8 - Harte Dinge
- 9. Okt. 2025
- 2 Min. Lesezeit
Er geht seine Checkliste durch:
frische Bettwäsche? Check.
Eier enthaart? Check.
Blut getestet? Check.
Und ich sitze daneben, beobachte ihn und rede ihm Mut zu. Schon spannend, mal die Seiten zu wechseln und zu erleben, wie aufgeregt Männer eigentlich vor einem Date sind. Damit der Göttergatte sich nicht gleichzeitig mit seiner Nervosität und seiner mitfiebernden Ehefrau herumschlagen musste, verbrachte ich den Tag besser mit dem charmanten Schweizer in Paris.

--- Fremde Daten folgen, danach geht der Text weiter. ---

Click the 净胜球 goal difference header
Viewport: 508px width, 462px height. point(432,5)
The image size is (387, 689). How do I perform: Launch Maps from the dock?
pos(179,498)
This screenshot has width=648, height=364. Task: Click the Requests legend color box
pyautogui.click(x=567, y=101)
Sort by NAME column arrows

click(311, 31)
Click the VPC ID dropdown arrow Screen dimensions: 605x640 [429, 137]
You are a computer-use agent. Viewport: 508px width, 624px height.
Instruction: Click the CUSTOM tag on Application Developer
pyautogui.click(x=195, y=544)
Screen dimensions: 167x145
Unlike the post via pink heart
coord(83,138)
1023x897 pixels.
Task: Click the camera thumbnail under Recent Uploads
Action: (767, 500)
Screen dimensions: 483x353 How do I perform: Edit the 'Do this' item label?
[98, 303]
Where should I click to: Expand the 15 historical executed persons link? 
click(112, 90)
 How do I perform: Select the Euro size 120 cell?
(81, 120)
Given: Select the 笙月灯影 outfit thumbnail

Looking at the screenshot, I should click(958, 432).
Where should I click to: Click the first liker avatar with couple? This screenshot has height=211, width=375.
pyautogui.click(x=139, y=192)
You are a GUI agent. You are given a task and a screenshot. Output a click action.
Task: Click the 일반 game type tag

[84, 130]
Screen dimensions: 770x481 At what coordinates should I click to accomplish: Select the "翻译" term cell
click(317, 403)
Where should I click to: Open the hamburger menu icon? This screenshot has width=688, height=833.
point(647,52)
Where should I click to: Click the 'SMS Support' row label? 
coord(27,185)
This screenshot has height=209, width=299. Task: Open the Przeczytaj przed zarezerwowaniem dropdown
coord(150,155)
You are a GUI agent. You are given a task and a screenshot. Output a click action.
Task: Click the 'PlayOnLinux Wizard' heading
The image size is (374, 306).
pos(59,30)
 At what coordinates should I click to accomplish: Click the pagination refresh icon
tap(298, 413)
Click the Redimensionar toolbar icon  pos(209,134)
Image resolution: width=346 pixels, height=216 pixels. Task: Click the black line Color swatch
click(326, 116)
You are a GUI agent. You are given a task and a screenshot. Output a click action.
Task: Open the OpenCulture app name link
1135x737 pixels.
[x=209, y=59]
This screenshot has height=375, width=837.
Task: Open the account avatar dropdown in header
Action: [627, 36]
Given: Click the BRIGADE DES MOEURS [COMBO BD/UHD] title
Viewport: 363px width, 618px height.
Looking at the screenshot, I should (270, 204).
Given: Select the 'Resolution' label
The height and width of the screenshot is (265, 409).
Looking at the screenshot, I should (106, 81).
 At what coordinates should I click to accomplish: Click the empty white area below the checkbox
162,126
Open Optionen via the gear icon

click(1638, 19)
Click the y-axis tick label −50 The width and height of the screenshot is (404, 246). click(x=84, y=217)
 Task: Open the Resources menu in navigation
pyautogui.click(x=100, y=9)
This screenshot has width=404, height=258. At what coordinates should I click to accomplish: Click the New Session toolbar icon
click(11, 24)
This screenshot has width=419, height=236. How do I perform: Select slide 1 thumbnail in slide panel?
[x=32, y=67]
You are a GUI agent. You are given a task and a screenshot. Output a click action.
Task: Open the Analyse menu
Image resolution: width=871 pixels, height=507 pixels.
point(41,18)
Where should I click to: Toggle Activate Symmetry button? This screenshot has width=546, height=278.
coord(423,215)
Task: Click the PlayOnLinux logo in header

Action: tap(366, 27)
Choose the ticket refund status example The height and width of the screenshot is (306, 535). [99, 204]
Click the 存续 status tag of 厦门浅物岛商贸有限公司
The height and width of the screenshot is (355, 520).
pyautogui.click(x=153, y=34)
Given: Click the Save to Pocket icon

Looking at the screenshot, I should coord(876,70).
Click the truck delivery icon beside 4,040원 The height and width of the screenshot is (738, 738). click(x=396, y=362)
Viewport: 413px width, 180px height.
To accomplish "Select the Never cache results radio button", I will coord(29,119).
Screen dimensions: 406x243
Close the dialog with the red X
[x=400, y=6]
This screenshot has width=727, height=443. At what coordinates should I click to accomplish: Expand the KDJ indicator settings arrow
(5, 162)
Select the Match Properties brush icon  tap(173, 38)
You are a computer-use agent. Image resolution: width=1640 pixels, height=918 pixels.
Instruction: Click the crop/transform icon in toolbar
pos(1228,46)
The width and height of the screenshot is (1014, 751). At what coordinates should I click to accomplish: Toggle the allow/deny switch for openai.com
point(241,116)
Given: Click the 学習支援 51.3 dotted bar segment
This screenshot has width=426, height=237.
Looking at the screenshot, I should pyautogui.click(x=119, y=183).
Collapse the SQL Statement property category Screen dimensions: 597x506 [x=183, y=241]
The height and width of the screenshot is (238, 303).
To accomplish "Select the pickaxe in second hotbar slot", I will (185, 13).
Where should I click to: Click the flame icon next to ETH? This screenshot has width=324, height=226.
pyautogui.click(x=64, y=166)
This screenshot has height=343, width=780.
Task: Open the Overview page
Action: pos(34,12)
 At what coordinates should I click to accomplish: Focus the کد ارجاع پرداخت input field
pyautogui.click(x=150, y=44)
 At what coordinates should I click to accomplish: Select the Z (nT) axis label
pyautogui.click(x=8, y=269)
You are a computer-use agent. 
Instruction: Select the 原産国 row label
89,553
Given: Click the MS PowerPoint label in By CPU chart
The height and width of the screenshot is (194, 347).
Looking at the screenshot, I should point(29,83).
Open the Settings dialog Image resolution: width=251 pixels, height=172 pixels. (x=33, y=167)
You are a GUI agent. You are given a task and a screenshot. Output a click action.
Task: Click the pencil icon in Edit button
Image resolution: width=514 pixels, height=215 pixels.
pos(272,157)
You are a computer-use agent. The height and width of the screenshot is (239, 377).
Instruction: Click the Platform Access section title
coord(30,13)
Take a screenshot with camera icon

Falls Sie jetzt an kitschige Liebesfilme denken, in denen wir ein Metallschloss mit unseren Namen an die Pont des Amoureux hängen, gemeinsam Spaghetti von einem Teller schlürfen und knutschend unter dem Eiffelturm stehen – dann liegen Sie vollkommen falsch. Wie beim Göttergatten war auch bei ihm etwas steif – nur leider der falsche Körperteil. Sechs Wochen, nachdem er meine Nummer verlangt hatte, bekam er eine Knieprothese. Also fuhr ich ihn zum Nachsorgetermin nach Paris, während mein Mann mit einer fremden Frau unser Ehebett entweihte.
Ich hätte mir auch eine spannendere Story gewünscht, aber das Leben schreibt manchmal Drehbücher, die selbst RTL 2 ablehnen würde.
Ganz fremd waren sich die beiden inzwischen nicht mehr – sie hatten sich bereits zu einem mehrstündigen Spaziergang im Wald getroffen. Ein Umstand, an dem so einiges eigenartig war.
Ich fand es extrem befremdlich, dass diese Frau bereit war, mit einem Typen, dem sie gerade einmal vier Tage lang im Internet geschrieben hatte, in den Wald zu gehen. Mir wäre das nie in den Sinn gekommen. Noch jetzt gehe ich ungern mit meinem Mann in den Wald. Das liegt aber nur an seinem schlechten Orientierungssinn – ich fürchte immer, dass wir uns nie wiederfinden, sollte er sich verlaufen, obwohl er nur 700 Meter Luftlinie vom Auto entfernt ist.
Ich war unschlüssig:
War das mutig oder naiv?
Selbstbestimmt oder töricht?
Na ja, da sie sich mit meinem Mann traf, wusste ich zumindest, dass sie nicht in Gefahr war – solange sie einen Orientierungssinn hatte.
Sie hingegen hielt es für reichlich seltsam, dass mein Mann sich erst wirklich mit ihr unterhalten wollte, bevor sie nackt gemeinsam Gymnastik machten. So unterschiedlich können Menschen sein. Dieses Mal kam erst die Pflicht, dann das Vergnügen: Nach getaner Arbeit quatschten sie bei einem Tee am Kamin. So herum gefiel es ihr deutlich besser. Während sich as Tinderlinchen um das harte Ding meines Mannes kümmerte, entschied der Arzt in Paris derweil, dass auch das harte Ding des Schweizers noch einmal bearbeitet werden musste.
Er meinte natürlich das Knie!
Aber das war Ihnen sicher klar, oder?
Also fuhr ich ihn einmal quer durch Paris – eine beinahe romantische Stadtrundfahrt. Wir sahen den Eiffelturm, das Musée d’Orsay, den Louvre und die frisch renovierte Notre-Dame. Mit dem kleinen Unterschied, dass unser Ziel nicht ein Luxushotel, sondern eine Klinik mit Neonlicht und Desinfektionsgeruch war. Der krönende Abschluss meines Tages? Ein Nachmittag mit ihm im Krankenhausbett.
Dank der schicken OP-Kleidung bekam ich erstmals seine Route zu sehen - eine Route, die ich locker in 45 Sekunden erklommen hätte. Aber gut Ding will Weile haben. Wenn das Knie nicht mehr hart ist, dann wird es vielleicht ein anderer Körperteil.